I kicked off this process last week, dumping every project that had my attention or needed timelines monitored onto the board in tangled lump:
It’s a useful list for looking forward, but it tends to miss a bunch of the stuff that will get me from here to somewhere over there when I’m done with all that. Mostly, I put this board together to see how I’d go having the white board on the desk, blocking my access to the desktop (aka my “just here to fuck around” computer) and reminding me there’s a bit list of projects that need my attention.
It went okay, so this week I’ve gone back to a habit that served me real well in the past–a weekly project whiteboard that breaks down all the tasks and tracks my progress throughout the week. Here’s that particular board as it looked before I started working at the desk yesterday:
I’ve ticked a few things off since then, picking up speed on tasks that I’ve been putting off for ages. I’ve done my daily word count on the thesis for the first time in weeks, and cleared my fiction quota for the day. I’ve also surged ahead–this week’s blogging is now done, with the exception of the Sunday Circle, and a full draft of my weekly newsletter is finished up. This gives me more time to spend on other tasks, or a chance to clock up a bit of a lead.
Either way, I’m well ahead of where I expected to be on the tail end of a Monday, and I’m remembering just how useful it was to have a white board prominently displayed with all this on it.
At the same time, I’m also logging things that either need more detail than a single check-point, or should be added because they’ll fall off the radar. Story development needed a few extra steps beyond the brain dump section I’d listed under “Short Fiction Lab,” which is where there’s a longer section of it with regards to the novella I’m planning on getting back to next week. Brain dumping remains an important first step, but there’s an entire development process that follows drawing steps from Damon Suede’s Verbalize, helping me get a handle on the kind of story I’m planning on telling and how I might generate conflict.

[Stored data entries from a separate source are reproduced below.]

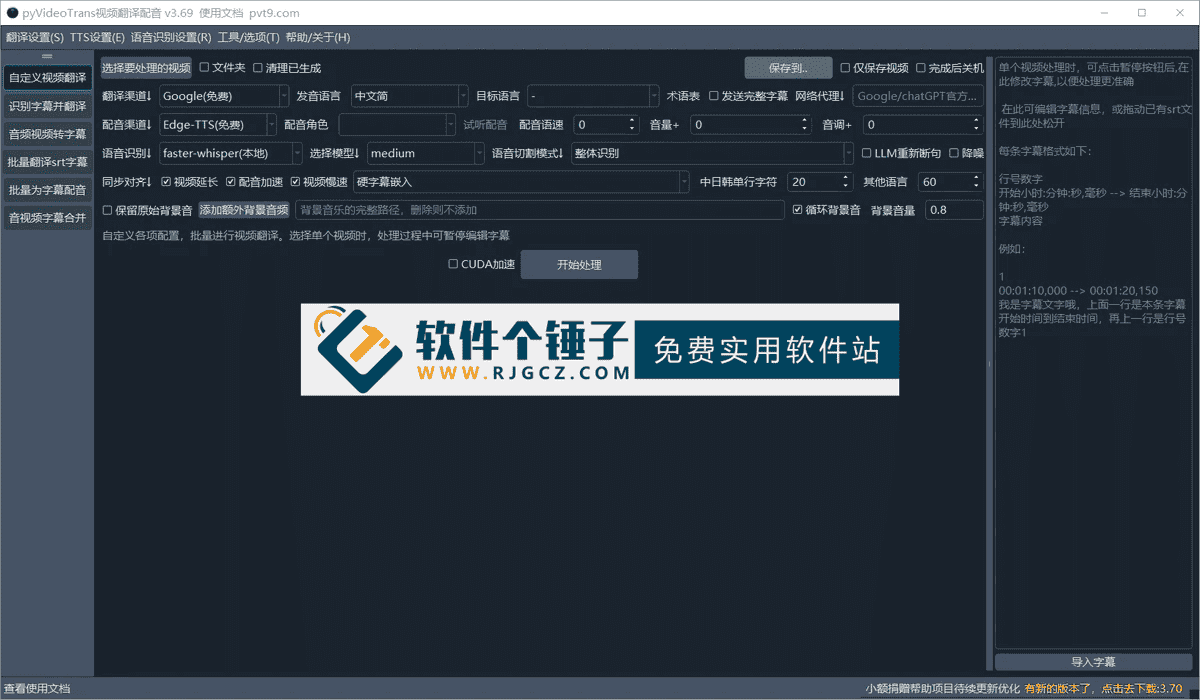Click the 开始处理 button
Screen dimensions: 1200x700
(x=579, y=264)
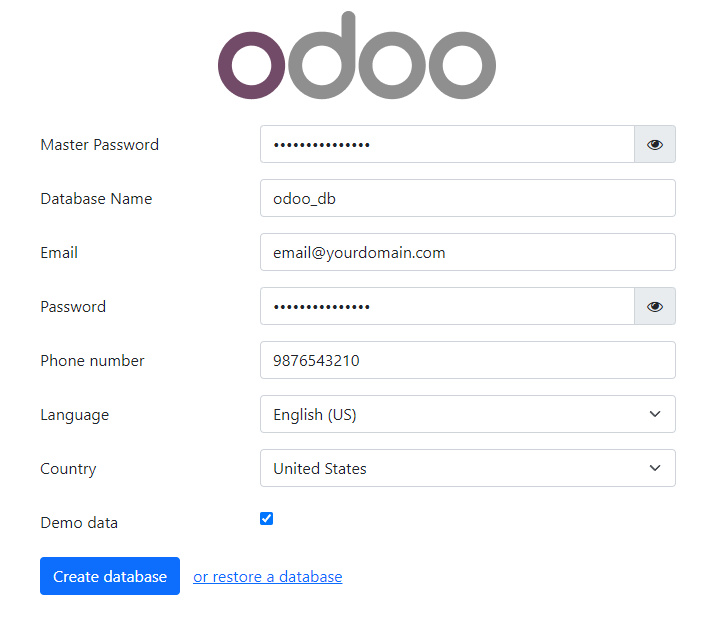Expand the Country dropdown

click(x=467, y=468)
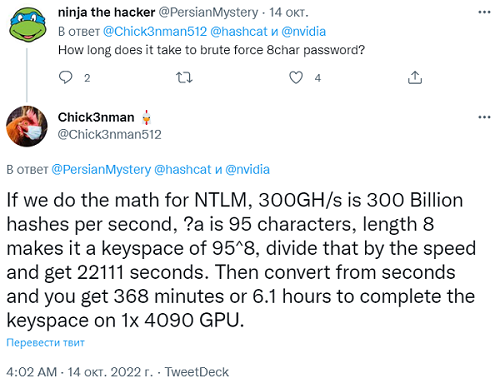
Task: Click the TweetDeck source label
Action: [x=197, y=372]
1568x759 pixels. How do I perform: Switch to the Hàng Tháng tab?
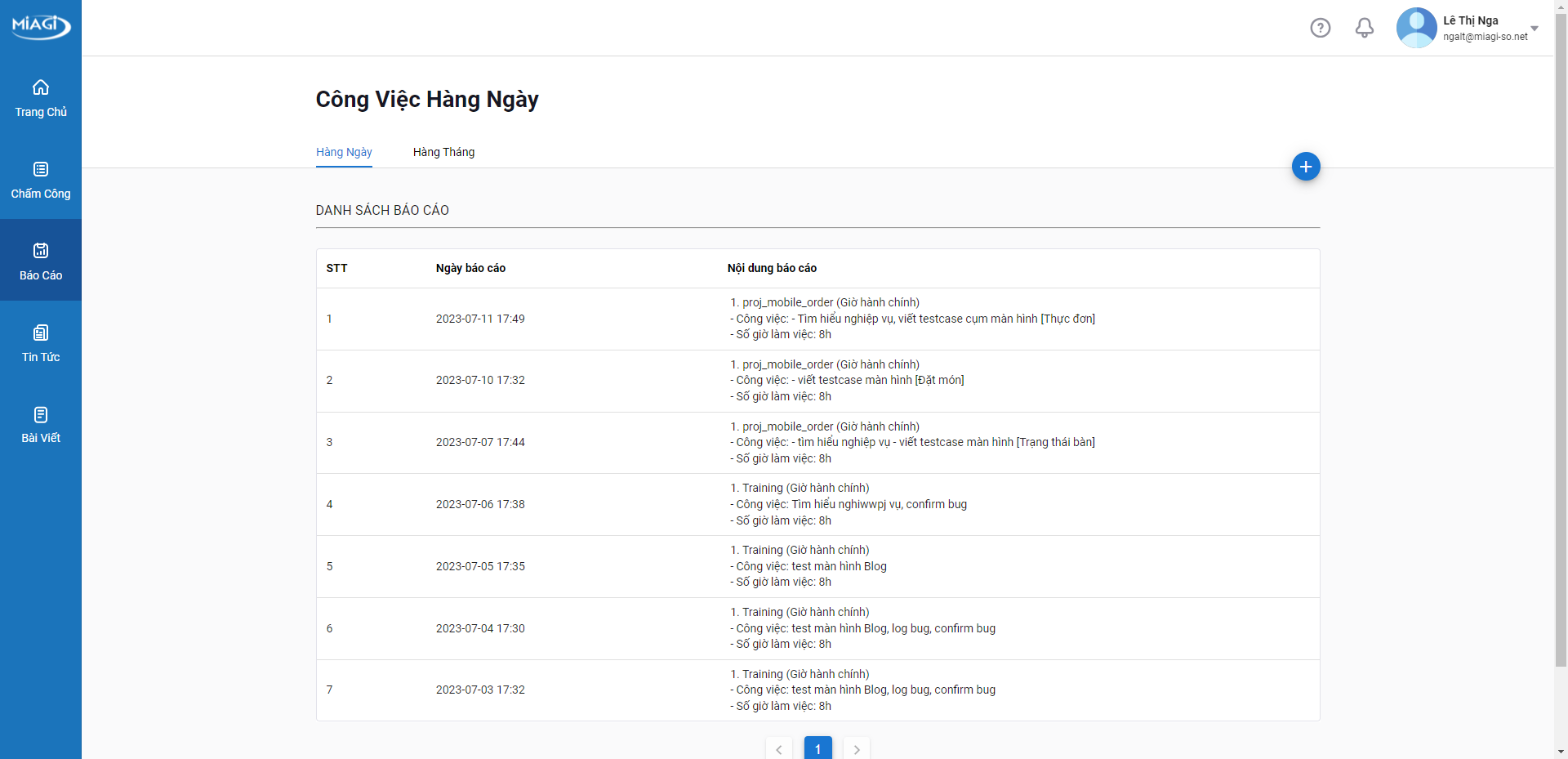point(443,152)
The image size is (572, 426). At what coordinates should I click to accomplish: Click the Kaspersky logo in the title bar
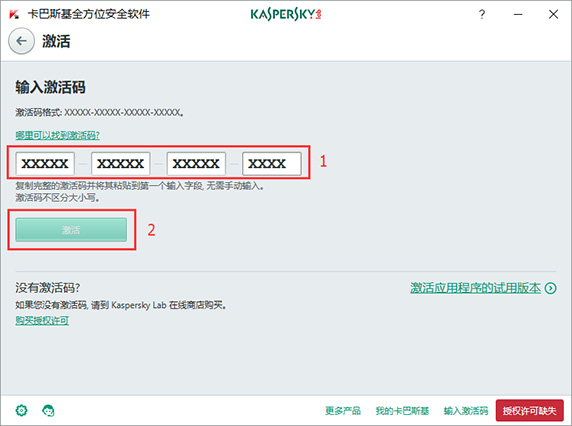pyautogui.click(x=286, y=14)
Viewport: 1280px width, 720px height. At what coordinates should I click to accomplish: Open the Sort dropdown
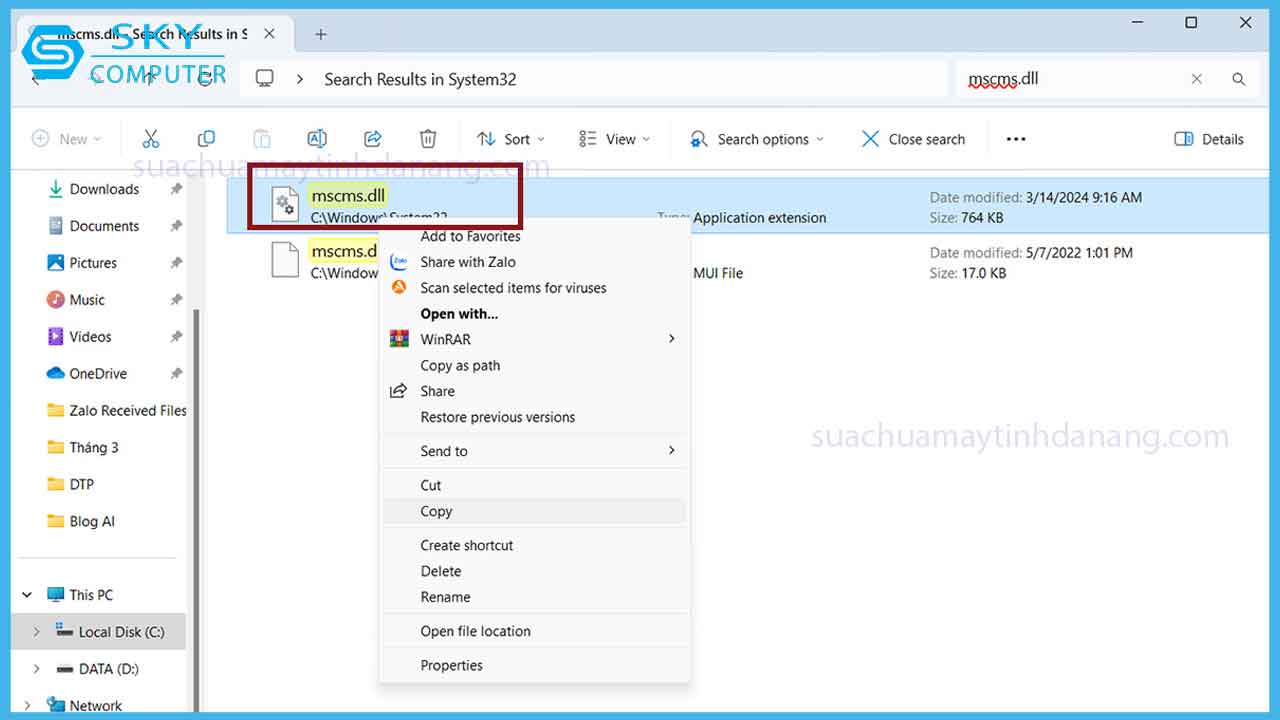click(x=510, y=138)
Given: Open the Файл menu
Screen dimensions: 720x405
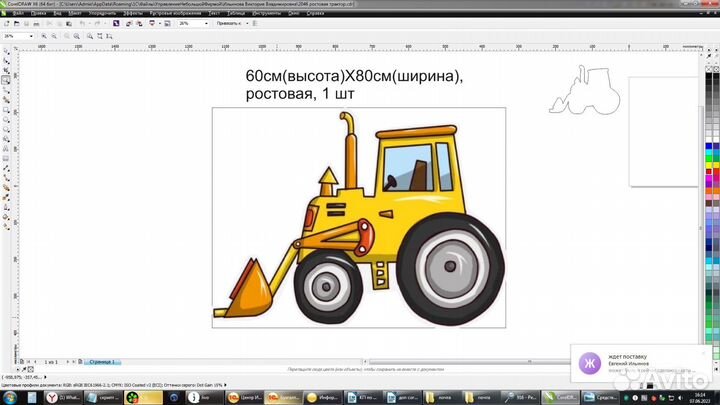Looking at the screenshot, I should click(x=18, y=13).
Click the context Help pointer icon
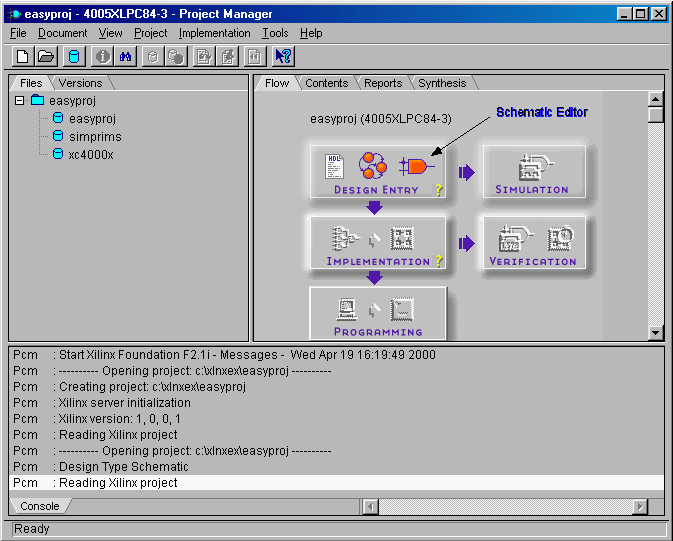This screenshot has width=673, height=541. [283, 57]
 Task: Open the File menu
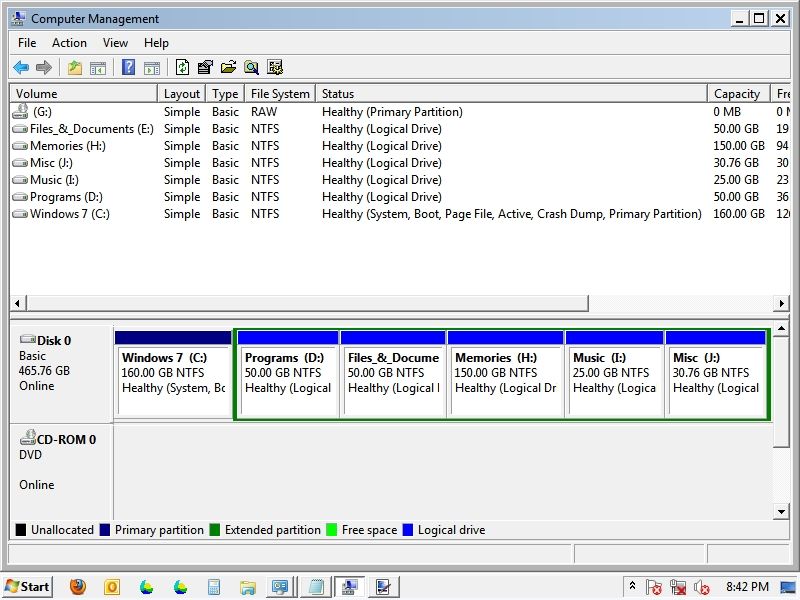(27, 43)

The goal with these boards has always been separating out the doing of a thing from the process of making the decisions about how to do it. To put concrete steps behind vague goals, and hard edges on things that would otherwise involve making decision about how long to spend working on something.
It’s one of the reasons that reading finds their way on there, tracking the number of pages I need to read per day in order to finish two books a week. It’s a level of detail that some people find abhorrent, but for me, it’s a reminder that a) reading is important and good for my overall mental health; and b) I need to prioritise approximately 70 or 80 pages of reading time per day.
In this respect, the whiteboard is equal parts a statement of intent–this is where I’ll spend my time this week–and tool for ensuring that all the moving parts of writing and publishing work are getting the attention I want them to have.